*Given records:*
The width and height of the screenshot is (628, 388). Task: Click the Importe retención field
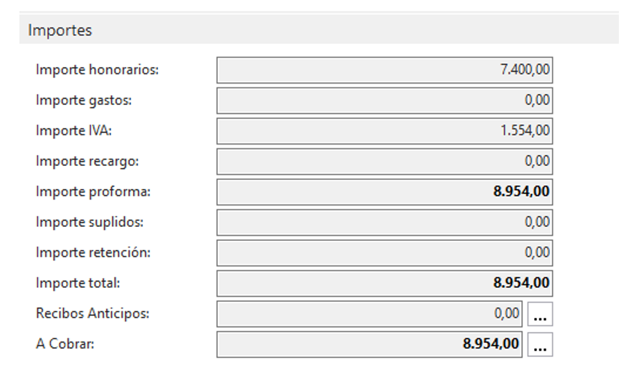(384, 253)
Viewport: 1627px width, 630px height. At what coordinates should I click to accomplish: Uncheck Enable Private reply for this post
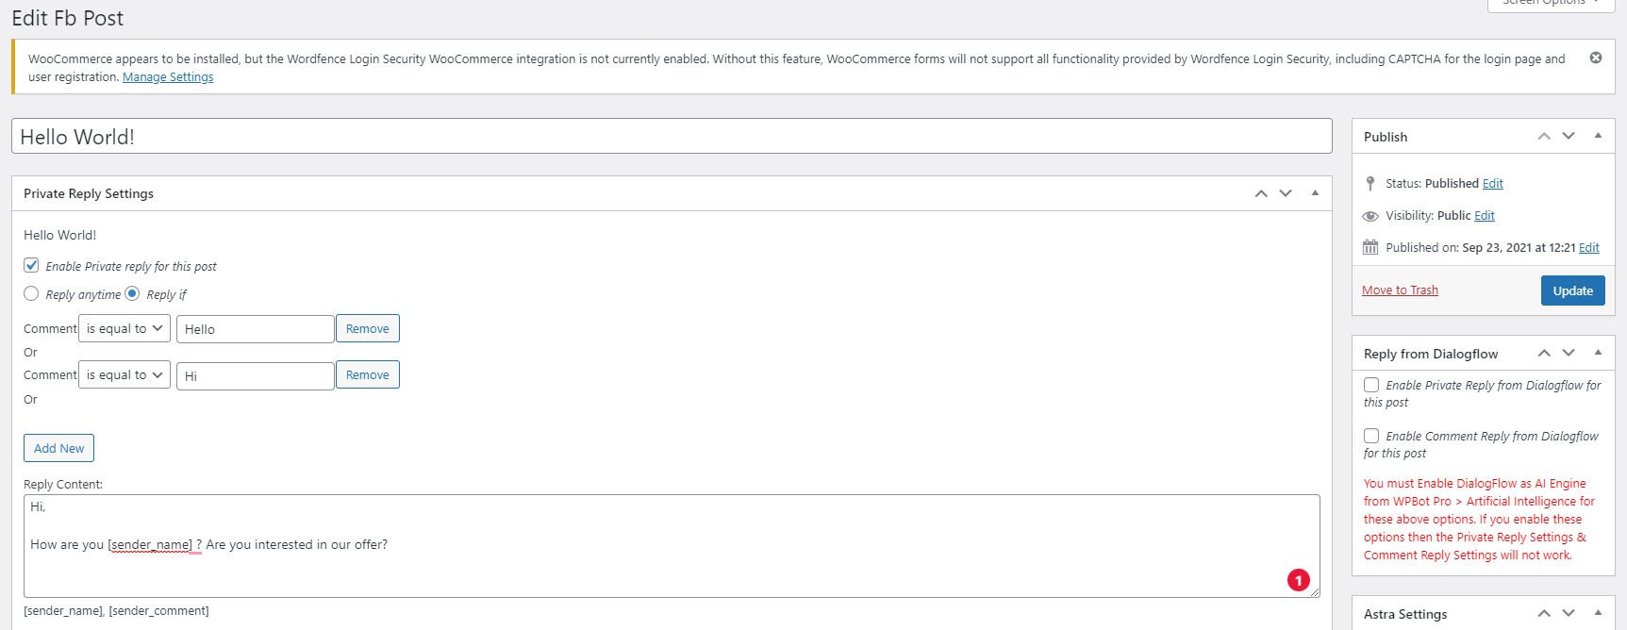32,266
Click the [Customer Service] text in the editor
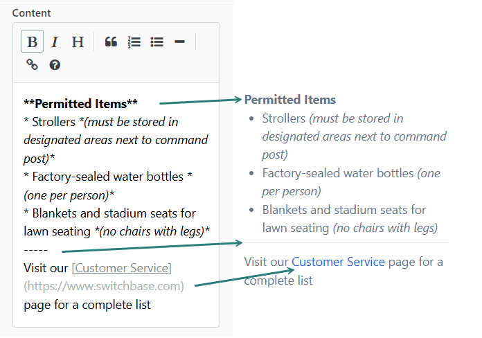Screen dimensions: 482x338 121,267

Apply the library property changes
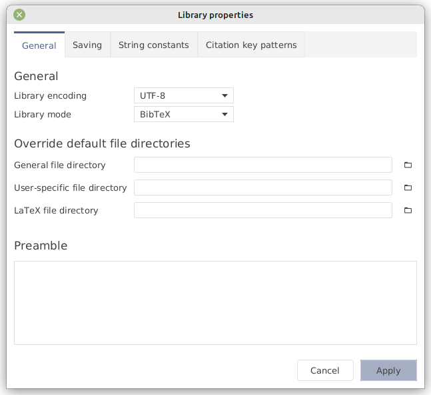point(388,370)
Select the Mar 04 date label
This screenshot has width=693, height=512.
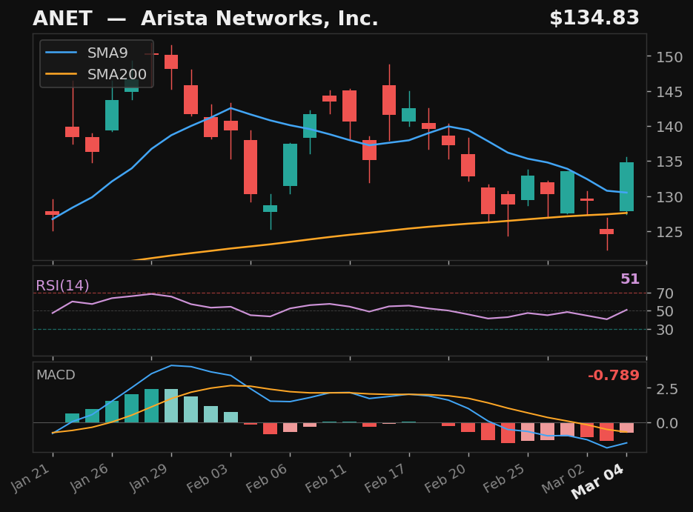(x=597, y=482)
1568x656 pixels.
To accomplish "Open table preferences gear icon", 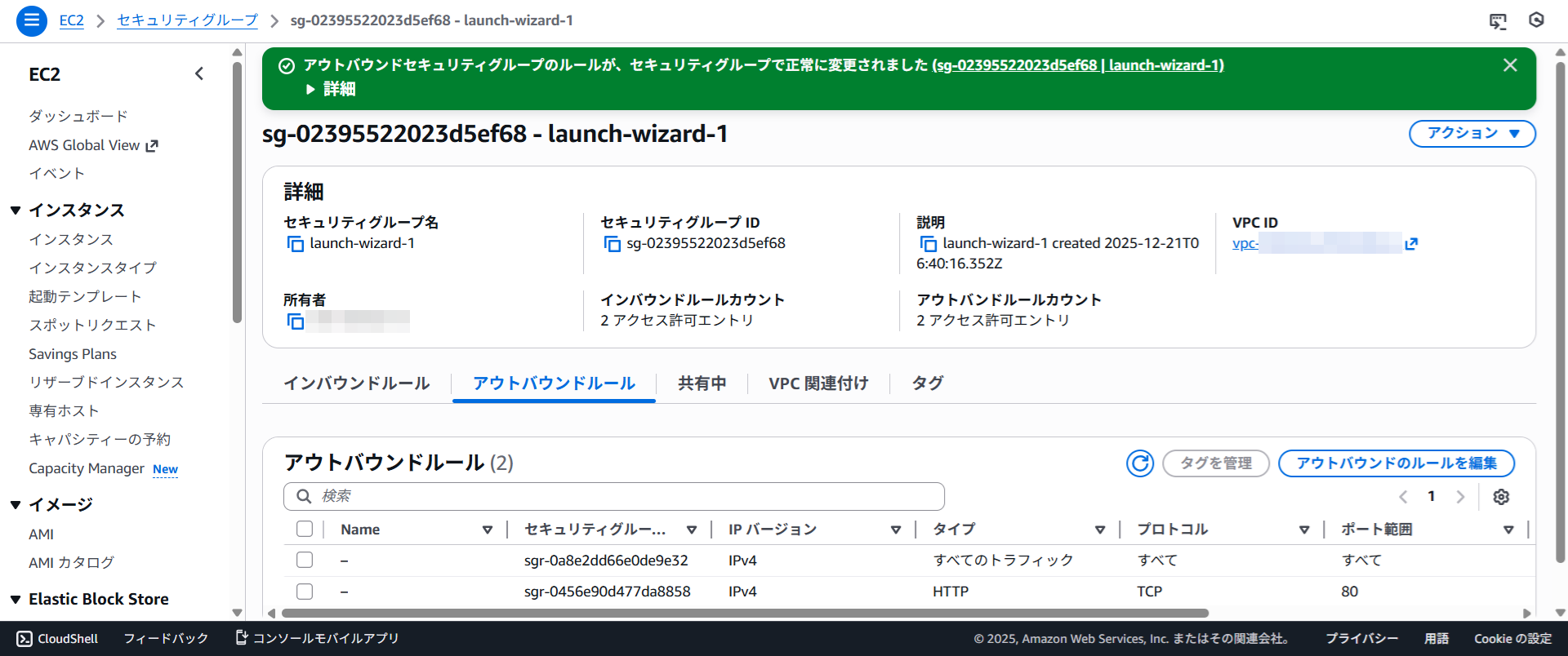I will pos(1501,497).
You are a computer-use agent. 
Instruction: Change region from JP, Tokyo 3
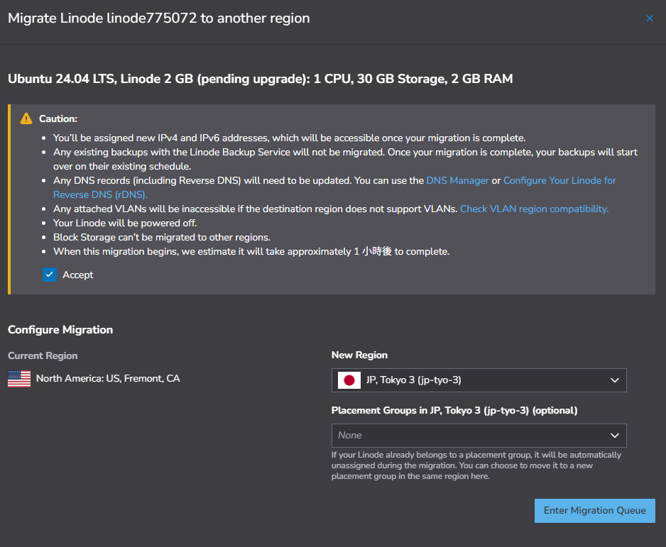(x=479, y=380)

*What you should do:* Write out the records above exactly. Begin with the first line, end with the line holding "1568x656 pixels.", and drop the pictures.

*Reply to the exercise:*
The width and height of the screenshot is (628, 388). Task: Click the Importe retención field
(384, 253)
Viewport: 1627px width, 630px height. At what coordinates should I click to accomplish: Uncheck Enable Private reply for this post
32,266
Click the [Customer Service] text in the editor
Screen dimensions: 482x338 121,267

Apply the library property changes
point(388,370)
Select the Mar 04 date label
This screenshot has width=693, height=512.
(x=597, y=482)
1568x656 pixels.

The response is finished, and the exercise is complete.